For the error-solving problem of incompletely similar nodes, the loss function can be defined as follows:

$$L=\frac{1}{n}{\displaystyle \sum _{i=1}^n{(y_{pi}-y_i)}^2}$$

(13)

where y_pi is the predicted value of the node, y_i is the known value of the node, and n is the number of node models.

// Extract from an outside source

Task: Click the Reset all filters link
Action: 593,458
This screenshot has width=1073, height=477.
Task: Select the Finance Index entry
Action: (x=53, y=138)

L is the average squared distance between the predicted value and the true value. Substituting Equation (11) into the loss function, and taking the parameters w and b to be solved as the independent variables of the function L, we can obtain:

$$L\left(w,b\right)=\frac{1}{n}{\displaystyle \sum _{i=1}^n{(w{x}_i+b-y_i)}^2}$$

(14)

In order to obtain the optimal solutions of w and b, it is necessary to minimize the loss function L. Using the least squares parameter estimation method, we can derive L(w,b) to w and b, respectively. Suppose the derivative is 0 and calculate the closed solution of the optimal solution of w and b:

$$w=\frac{{\displaystyle \sum _{i=1}^n{y}_i\left(x_i-\stackrel{-}{x}\right)}}{{\displaystyle \sum _{i=1}^n{x}_i{}^2-\frac{1}{n}{\left({\displaystyle \sum _{i=1}^n{x}_i}\right)}^2}}$$

(15)

$$b=\frac{1}{n}{\displaystyle \sum _{i=1}^n(y_i-w{x}_i)}$$

(16)

5. Discussion

The above analysis shows that when the thickness of the end-plate changes, the overall stress error of incompletely similar nodes cannot be ignored, and there is a certain regularity. A regression analysis was performed on the error data to obtain a similar error calculation method. The error data were arranged based on the calculations in Figure 21.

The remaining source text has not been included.